今回お話を伺った井口泰宏氏で三代目となり、2021年に創業100年を迎えられた、長い歴史をもちます。
画像提供:美馬貴石
ちなみに、「美馬貴石」という名前は、先代の井口美一氏が名付けたもの。馬好きだったこととご自身の名前の1字を組み合わせ「美馬」にしたそうです。
初代の頃からカルセドニーやアゲートの染色に携わっており、長い間この技術を支え守ってきた会社のひとつと言えます。
着色処理は悪いこと?価値を下げる?
冒頭でも触れましたが、「着色処理」や「染色処理」と聞くと、何となく悪いイメージを持つ方もいるかもしれません。
人間が色を作り上げ、自然美を壊してしまうイメージが強いせいでしょうか。
かつては私もそうでした。
しかし、詳しいお話を伺ってみると、カルセドニーやアゲートにおける着色処理は私が持っていたイメージを覆す、自然界に寄り添った手法でした。
アゲートについて
処理についてのお話をする前に、アゲートという鉱物について少しだけ説明させてください。
和名でメノウ(瑪瑙)と呼ばれるアゲートは、多結晶質のクォーツ=カルセドニーの一種です。
目に見えない微細なクォーツの結晶が集まって固まり出来上がる鉱物で、主に縞模様をもつカルセドニーのことを「アゲート(メノウ)」と呼びます。
世界的に見ても、カルセドニーやアゲートの着色(染色)処理は一般的に行われており、特に色が濃いものは、ほぼ処理が施されていると思って良いとのことです。
▶カルセドニーやアゲートについてより詳しく知りたい方は詳細記事をご参照ください。
アゲートにおける着色処理
カルセドニーやアゲートにおける着色(染色)処理の方法は実は一つではありません。
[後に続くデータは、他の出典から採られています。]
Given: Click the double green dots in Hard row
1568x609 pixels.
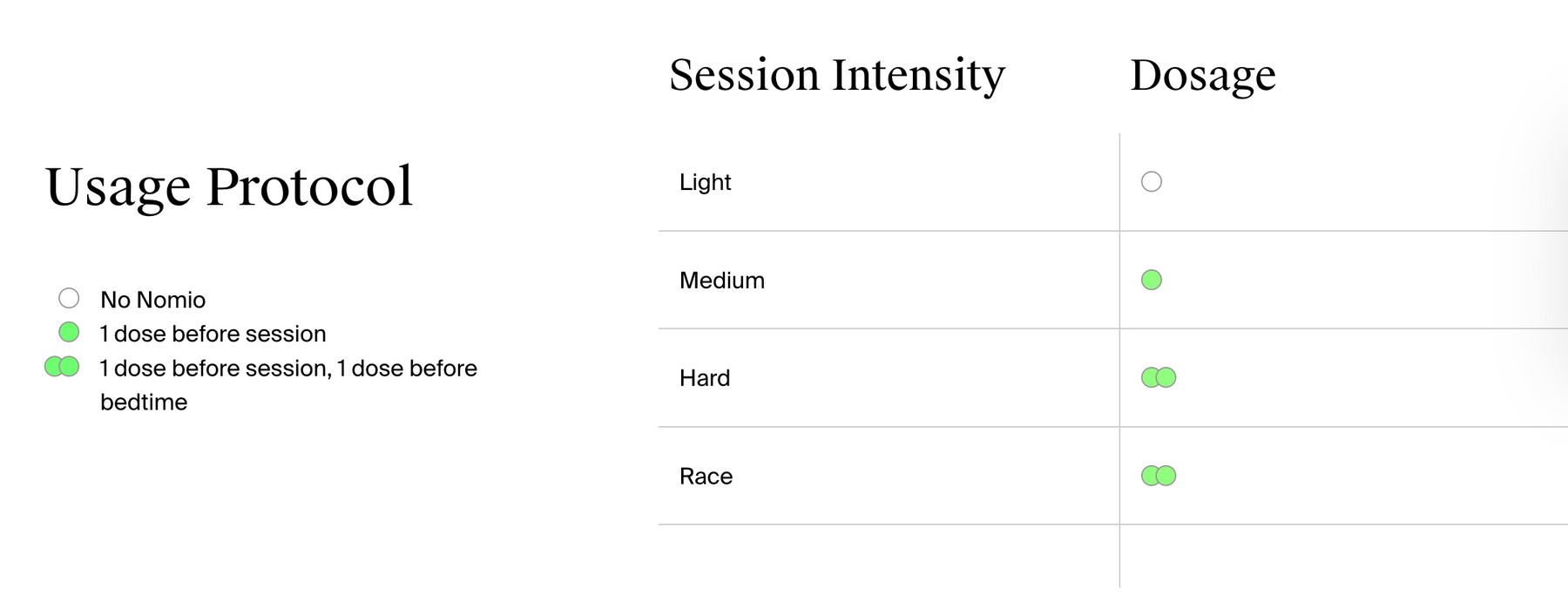Looking at the screenshot, I should tap(1159, 377).
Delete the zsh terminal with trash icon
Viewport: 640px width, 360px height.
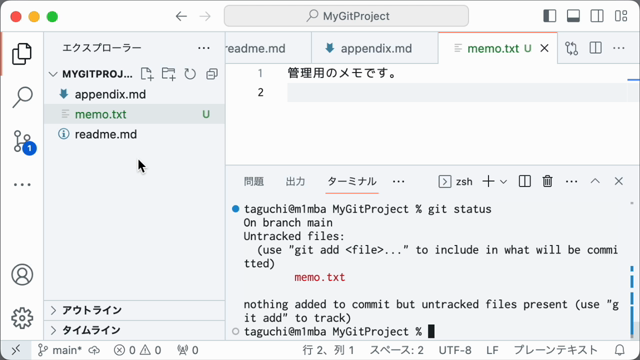click(x=547, y=181)
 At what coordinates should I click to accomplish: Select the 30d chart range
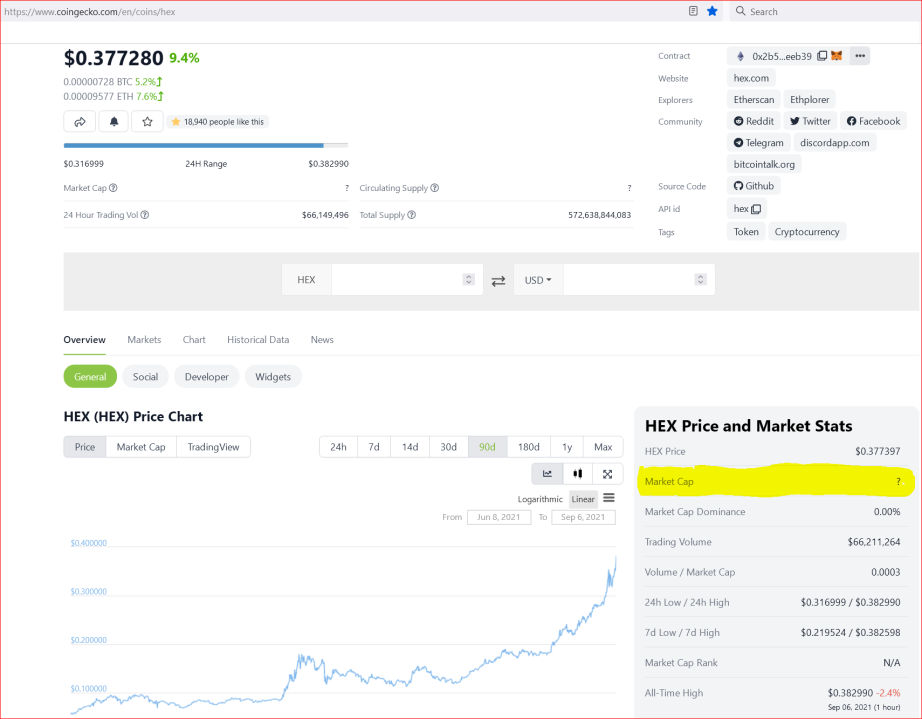tap(449, 447)
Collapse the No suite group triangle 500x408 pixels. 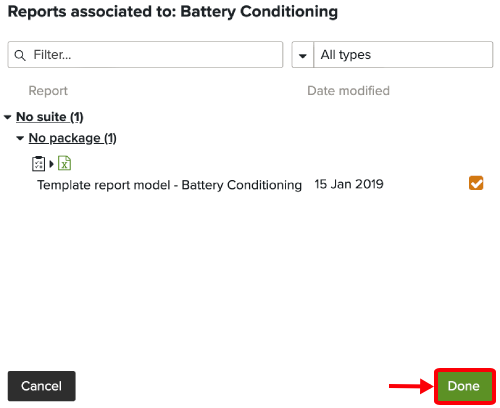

安価なものだとただインクを染み込ませているだけのものもあるそうです。
美馬貴石さんの場合は、特殊な薬液に付けることで染め上げています。
その薬液の中には、クロムや鉄、コバルト、炭素などが入っています。
※薬液によって入る成分は異なります。
勘の良い方はもうお気づきかもしれませんね。
これらの元素は、鉱物の発色元素としても知られるものです。
例えば、コランダムはクロムが入ると赤く発色しルビーとなり、
鉄とチタンが加わることでブルーサファイアが出来上がります。
コバルトスピネルなどコバルトが起因で鮮やかな青色を発色するものもありますね。
同じ元素でも入る鉱物によって発色する色が異なることもあり、例えば、クロムはコランダムに入ると赤ですが、ベリルに入ると緑色を発色しエメラルドになります。
厳密には、コランダムやベリルが発色する作用とは少し異なる感じですが、カルセドニーやアゲートもこれらの成分の作用により色が変わるケースがあり、美馬貴石さんの着色(染色)処理はそれを利用して行っています。
先ほどお伝えしたとおり、カルセドニーやアゲートは多結晶質のクォーツです。目に見えない微細な結晶が集まって出来上がっており、肉眼では見えない小さな隙間が多数あります。
薬液に浸けると、それらの小さな隙間から入った液が鉱物の中に染み渡り、そこに含まれる鉄などの元素が中の成分と混ざり化学変化を起こし、色が変わります。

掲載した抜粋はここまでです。